Stored data entries
----------

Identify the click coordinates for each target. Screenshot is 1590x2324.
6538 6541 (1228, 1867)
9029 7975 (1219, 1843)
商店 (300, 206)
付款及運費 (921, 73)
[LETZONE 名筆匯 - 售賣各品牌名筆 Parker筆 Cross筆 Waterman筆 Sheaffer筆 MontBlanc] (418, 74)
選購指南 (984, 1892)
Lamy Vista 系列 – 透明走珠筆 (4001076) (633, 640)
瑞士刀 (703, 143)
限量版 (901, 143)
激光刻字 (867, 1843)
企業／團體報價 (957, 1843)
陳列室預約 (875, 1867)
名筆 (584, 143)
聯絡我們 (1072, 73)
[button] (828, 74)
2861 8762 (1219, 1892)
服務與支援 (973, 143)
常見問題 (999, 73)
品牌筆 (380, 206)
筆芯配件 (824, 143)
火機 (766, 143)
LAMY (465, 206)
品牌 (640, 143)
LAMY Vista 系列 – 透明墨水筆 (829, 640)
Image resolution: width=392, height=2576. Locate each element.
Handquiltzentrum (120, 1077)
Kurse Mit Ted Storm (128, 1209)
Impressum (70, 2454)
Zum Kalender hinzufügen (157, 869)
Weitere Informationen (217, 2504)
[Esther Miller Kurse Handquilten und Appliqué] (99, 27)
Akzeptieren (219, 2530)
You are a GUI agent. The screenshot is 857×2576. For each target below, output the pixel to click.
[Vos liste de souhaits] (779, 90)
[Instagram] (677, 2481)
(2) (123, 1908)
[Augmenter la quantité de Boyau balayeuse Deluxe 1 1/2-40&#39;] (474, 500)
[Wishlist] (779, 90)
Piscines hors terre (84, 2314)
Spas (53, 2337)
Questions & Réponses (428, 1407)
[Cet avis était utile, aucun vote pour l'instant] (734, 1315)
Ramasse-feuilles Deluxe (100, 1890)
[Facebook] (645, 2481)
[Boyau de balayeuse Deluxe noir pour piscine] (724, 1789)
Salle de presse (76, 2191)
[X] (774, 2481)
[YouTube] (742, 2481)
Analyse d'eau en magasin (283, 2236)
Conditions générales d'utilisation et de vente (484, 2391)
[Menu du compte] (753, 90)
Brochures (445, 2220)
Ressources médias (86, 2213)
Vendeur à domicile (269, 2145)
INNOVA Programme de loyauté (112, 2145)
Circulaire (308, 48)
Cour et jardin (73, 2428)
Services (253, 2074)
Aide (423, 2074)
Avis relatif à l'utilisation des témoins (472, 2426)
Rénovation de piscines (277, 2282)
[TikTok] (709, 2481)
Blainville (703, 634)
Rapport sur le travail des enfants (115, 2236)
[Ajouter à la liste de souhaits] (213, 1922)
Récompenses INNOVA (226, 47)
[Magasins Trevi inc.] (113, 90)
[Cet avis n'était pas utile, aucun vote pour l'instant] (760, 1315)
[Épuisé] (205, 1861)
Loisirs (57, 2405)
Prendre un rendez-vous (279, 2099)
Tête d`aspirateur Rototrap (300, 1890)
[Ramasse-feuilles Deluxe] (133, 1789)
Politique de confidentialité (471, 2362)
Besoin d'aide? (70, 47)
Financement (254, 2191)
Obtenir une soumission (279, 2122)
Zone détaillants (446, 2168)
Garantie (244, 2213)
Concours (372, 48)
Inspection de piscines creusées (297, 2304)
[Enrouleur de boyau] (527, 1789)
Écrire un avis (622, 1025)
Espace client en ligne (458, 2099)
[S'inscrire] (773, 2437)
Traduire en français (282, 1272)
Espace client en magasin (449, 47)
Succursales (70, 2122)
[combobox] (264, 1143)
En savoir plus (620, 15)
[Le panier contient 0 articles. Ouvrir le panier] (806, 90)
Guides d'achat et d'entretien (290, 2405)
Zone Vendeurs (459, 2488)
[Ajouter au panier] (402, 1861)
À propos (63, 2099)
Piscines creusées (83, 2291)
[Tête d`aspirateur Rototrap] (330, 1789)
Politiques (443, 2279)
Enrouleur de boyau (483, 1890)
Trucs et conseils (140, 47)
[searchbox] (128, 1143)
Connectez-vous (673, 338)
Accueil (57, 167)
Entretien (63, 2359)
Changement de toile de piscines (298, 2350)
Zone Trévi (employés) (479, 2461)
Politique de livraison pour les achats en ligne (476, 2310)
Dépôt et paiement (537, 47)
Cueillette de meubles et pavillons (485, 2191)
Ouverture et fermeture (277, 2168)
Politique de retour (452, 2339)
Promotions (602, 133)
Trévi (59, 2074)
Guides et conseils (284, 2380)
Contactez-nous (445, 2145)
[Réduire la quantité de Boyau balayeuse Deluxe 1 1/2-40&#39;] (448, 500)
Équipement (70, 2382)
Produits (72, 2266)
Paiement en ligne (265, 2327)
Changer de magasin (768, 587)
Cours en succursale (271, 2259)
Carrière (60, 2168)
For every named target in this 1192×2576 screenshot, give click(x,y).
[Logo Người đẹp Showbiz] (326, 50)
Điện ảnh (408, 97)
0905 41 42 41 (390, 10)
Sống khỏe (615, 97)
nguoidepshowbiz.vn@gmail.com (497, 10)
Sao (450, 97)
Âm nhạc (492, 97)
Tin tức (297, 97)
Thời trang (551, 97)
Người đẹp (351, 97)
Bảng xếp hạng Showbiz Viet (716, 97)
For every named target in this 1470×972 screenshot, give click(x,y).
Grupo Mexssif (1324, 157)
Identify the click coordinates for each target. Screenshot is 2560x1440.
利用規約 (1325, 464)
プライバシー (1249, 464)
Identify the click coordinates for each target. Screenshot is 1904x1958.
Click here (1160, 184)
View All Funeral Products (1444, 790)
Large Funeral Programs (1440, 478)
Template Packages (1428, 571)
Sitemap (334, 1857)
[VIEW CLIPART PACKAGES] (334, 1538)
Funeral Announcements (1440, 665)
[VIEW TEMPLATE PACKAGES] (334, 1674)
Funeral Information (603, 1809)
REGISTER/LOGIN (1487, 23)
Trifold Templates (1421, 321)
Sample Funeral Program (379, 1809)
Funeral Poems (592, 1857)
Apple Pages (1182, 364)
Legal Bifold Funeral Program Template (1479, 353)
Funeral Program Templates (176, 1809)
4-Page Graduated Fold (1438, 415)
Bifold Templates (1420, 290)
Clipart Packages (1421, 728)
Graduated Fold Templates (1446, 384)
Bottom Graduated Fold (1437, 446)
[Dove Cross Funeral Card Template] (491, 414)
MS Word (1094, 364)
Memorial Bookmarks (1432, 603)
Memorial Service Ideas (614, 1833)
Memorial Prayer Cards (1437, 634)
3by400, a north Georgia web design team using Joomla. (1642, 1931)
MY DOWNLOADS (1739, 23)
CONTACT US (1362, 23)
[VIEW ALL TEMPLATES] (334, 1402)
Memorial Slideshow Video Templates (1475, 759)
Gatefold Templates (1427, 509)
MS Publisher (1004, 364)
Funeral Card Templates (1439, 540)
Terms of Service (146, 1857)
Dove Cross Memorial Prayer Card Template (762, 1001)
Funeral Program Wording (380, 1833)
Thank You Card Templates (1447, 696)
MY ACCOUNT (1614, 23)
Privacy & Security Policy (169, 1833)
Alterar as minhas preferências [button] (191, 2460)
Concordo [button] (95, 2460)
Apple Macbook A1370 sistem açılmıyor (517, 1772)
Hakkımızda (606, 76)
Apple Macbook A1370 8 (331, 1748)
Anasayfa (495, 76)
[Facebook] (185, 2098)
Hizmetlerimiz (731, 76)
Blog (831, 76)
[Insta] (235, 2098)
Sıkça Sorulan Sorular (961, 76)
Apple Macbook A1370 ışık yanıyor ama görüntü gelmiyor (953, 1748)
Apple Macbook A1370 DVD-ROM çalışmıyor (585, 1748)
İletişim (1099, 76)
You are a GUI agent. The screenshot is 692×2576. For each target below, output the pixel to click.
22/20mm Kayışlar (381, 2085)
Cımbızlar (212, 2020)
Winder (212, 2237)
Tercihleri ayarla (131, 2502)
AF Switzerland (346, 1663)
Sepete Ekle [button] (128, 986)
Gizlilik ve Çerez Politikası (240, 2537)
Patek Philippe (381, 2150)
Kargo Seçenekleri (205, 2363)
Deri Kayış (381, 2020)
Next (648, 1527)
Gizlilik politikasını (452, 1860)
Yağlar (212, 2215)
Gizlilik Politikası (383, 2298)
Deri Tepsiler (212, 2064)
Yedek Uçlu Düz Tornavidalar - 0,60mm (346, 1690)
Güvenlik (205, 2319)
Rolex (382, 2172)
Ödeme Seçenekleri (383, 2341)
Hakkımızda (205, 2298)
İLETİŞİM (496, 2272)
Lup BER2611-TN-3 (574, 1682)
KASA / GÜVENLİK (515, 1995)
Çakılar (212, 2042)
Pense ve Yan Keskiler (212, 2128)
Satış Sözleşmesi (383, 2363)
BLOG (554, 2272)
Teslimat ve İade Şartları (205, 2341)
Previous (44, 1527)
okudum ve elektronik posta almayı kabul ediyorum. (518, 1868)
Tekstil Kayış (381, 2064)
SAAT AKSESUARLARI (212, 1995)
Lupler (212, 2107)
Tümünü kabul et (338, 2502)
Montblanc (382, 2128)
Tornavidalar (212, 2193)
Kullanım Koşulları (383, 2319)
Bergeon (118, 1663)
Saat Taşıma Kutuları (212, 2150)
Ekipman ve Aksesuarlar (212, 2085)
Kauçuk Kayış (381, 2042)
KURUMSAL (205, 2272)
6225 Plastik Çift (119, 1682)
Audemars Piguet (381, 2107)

----------

- _EXERCISE BRIEF_
Read the entries and pick out all lines that include the word "utile".

- _TASK OUTPUT_
[Cet avis était utile, aucun vote pour l'instant] (734, 1315)
[Cet avis n'était pas utile, aucun vote pour l'instant] (760, 1315)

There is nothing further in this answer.